→ **EXERCISE DETAILS**
Make an exact copy of the data below, leaving out every picture.

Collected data

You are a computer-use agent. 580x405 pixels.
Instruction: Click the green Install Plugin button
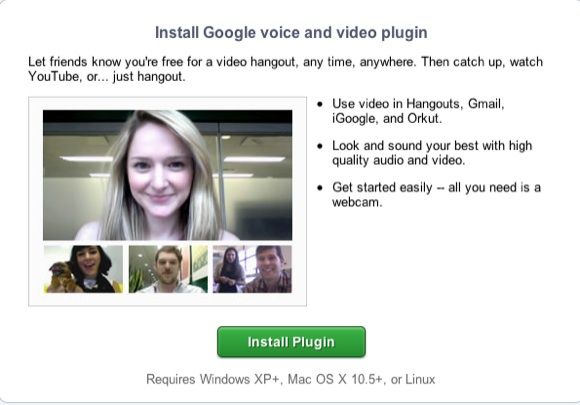coord(291,342)
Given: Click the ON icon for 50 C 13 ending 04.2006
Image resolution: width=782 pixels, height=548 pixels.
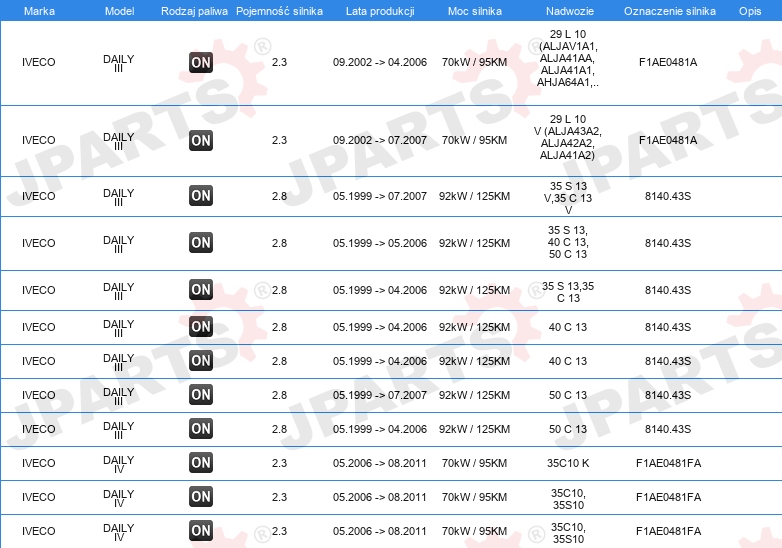Looking at the screenshot, I should pos(201,429).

→ **SOLUTION FOR THIS TASK**
You are a computer-use agent. 580x405 pixels.
Instruction: Click the green Install Plugin button
coord(291,342)
Given: Click the ON icon for 50 C 13 ending 04.2006
Image resolution: width=782 pixels, height=548 pixels.
Looking at the screenshot, I should pos(201,429).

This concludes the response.